*Aim of the exercise*: Extract the entries in their exact form.

^^^^

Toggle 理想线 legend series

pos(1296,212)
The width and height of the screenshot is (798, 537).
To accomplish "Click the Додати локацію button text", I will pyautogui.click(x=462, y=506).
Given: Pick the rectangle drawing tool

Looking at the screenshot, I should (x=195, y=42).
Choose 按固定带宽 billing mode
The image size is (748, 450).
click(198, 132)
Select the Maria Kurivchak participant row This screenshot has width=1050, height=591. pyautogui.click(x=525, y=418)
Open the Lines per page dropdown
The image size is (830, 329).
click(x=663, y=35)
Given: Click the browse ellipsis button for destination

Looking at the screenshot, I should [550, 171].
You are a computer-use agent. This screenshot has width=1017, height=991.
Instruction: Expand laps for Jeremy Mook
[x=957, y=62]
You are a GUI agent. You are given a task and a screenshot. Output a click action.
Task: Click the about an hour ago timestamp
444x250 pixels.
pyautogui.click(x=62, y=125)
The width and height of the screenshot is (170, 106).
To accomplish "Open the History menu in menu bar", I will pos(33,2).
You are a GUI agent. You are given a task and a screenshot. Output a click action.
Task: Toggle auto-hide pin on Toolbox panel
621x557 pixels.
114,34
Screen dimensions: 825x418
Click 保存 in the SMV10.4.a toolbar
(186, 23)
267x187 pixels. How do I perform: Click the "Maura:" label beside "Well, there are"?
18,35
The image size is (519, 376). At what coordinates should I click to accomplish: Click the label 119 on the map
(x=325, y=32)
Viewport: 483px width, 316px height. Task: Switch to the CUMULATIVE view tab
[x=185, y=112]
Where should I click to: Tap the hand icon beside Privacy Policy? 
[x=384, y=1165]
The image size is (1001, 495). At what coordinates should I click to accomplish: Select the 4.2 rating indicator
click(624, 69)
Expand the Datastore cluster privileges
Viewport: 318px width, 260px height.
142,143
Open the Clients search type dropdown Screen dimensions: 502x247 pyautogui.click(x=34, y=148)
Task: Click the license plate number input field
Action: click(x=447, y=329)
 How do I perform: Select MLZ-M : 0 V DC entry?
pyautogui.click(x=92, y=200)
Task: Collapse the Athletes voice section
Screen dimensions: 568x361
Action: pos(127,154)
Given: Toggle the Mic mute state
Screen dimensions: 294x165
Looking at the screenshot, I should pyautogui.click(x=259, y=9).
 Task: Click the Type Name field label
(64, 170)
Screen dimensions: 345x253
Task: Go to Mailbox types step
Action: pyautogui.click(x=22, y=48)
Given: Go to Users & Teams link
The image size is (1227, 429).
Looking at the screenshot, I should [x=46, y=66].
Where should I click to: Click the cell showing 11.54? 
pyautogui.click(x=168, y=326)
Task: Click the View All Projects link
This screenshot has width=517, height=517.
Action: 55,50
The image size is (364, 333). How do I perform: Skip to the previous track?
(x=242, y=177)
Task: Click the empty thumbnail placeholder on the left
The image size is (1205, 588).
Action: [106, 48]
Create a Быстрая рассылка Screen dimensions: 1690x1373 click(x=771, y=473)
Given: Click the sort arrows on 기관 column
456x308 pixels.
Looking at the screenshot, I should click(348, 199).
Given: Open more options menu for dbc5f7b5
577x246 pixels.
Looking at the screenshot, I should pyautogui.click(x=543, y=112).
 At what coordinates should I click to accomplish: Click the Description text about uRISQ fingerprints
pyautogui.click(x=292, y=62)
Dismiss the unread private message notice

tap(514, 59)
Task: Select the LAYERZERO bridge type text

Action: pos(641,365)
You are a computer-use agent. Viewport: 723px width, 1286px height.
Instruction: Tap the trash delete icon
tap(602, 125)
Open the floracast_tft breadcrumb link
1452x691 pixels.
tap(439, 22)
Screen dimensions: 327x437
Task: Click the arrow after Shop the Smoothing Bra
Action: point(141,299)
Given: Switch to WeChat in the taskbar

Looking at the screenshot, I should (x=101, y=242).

^^^^

*Answer area*:
Toggle 理想线 legend series

pos(1296,212)
The width and height of the screenshot is (798, 537).
To accomplish "Click the Додати локацію button text", I will pyautogui.click(x=462, y=506).
Given: Pick the rectangle drawing tool

Looking at the screenshot, I should (x=195, y=42).
Choose 按固定带宽 billing mode
The image size is (748, 450).
click(198, 132)
Select the Maria Kurivchak participant row This screenshot has width=1050, height=591. pyautogui.click(x=525, y=418)
Open the Lines per page dropdown
The image size is (830, 329).
click(x=663, y=35)
Given: Click the browse ellipsis button for destination

Looking at the screenshot, I should [550, 171].
You are a computer-use agent. This screenshot has width=1017, height=991.
Instruction: Expand laps for Jeremy Mook
[x=957, y=62]
You are a GUI agent. You are given a task and a screenshot. Output a click action.
Task: Click the about an hour ago timestamp
444x250 pixels.
pyautogui.click(x=62, y=125)
The width and height of the screenshot is (170, 106).
To accomplish "Open the History menu in menu bar", I will pos(33,2).
You are a GUI agent. You are given a task and a screenshot. Output a click action.
Task: Toggle auto-hide pin on Toolbox panel
621x557 pixels.
114,34
Screen dimensions: 825x418
Click 保存 in the SMV10.4.a toolbar
(186, 23)
267x187 pixels. How do I perform: Click the "Maura:" label beside "Well, there are"?
18,35
The image size is (519, 376). At what coordinates should I click to accomplish: Click the label 119 on the map
(x=325, y=32)
Viewport: 483px width, 316px height. Task: Switch to the CUMULATIVE view tab
[x=185, y=112]
Where should I click to: Tap the hand icon beside Privacy Policy? 
[x=384, y=1165]
The image size is (1001, 495). At what coordinates should I click to accomplish: Select the 4.2 rating indicator
click(624, 69)
Expand the Datastore cluster privileges
Viewport: 318px width, 260px height.
142,143
Open the Clients search type dropdown Screen dimensions: 502x247 pyautogui.click(x=34, y=148)
Task: Click the license plate number input field
Action: click(x=447, y=329)
 How do I perform: Select MLZ-M : 0 V DC entry?
pyautogui.click(x=92, y=200)
Task: Collapse the Athletes voice section
Screen dimensions: 568x361
Action: pos(127,154)
Given: Toggle the Mic mute state
Screen dimensions: 294x165
Looking at the screenshot, I should pyautogui.click(x=259, y=9).
 Task: Click the Type Name field label
(64, 170)
Screen dimensions: 345x253
Task: Go to Mailbox types step
Action: pyautogui.click(x=22, y=48)
Given: Go to Users & Teams link
The image size is (1227, 429).
Looking at the screenshot, I should [x=46, y=66].
Where should I click to: Click the cell showing 11.54? 
pyautogui.click(x=168, y=326)
Task: Click the View All Projects link
This screenshot has width=517, height=517.
Action: 55,50
The image size is (364, 333). How do I perform: Skip to the previous track?
(x=242, y=177)
Task: Click the empty thumbnail placeholder on the left
The image size is (1205, 588).
Action: [106, 48]
Create a Быстрая рассылка Screen dimensions: 1690x1373 click(x=771, y=473)
Given: Click the sort arrows on 기관 column
456x308 pixels.
Looking at the screenshot, I should click(348, 199).
Given: Open more options menu for dbc5f7b5
577x246 pixels.
Looking at the screenshot, I should pyautogui.click(x=543, y=112).
 At what coordinates should I click to accomplish: Click the Description text about uRISQ fingerprints
pyautogui.click(x=292, y=62)
Dismiss the unread private message notice

tap(514, 59)
Task: Select the LAYERZERO bridge type text

Action: pos(641,365)
You are a computer-use agent. Viewport: 723px width, 1286px height.
Instruction: Tap the trash delete icon
tap(602, 125)
Open the floracast_tft breadcrumb link
1452x691 pixels.
tap(439, 22)
Screen dimensions: 327x437
Task: Click the arrow after Shop the Smoothing Bra
Action: point(141,299)
Given: Switch to WeChat in the taskbar

Looking at the screenshot, I should (x=101, y=242).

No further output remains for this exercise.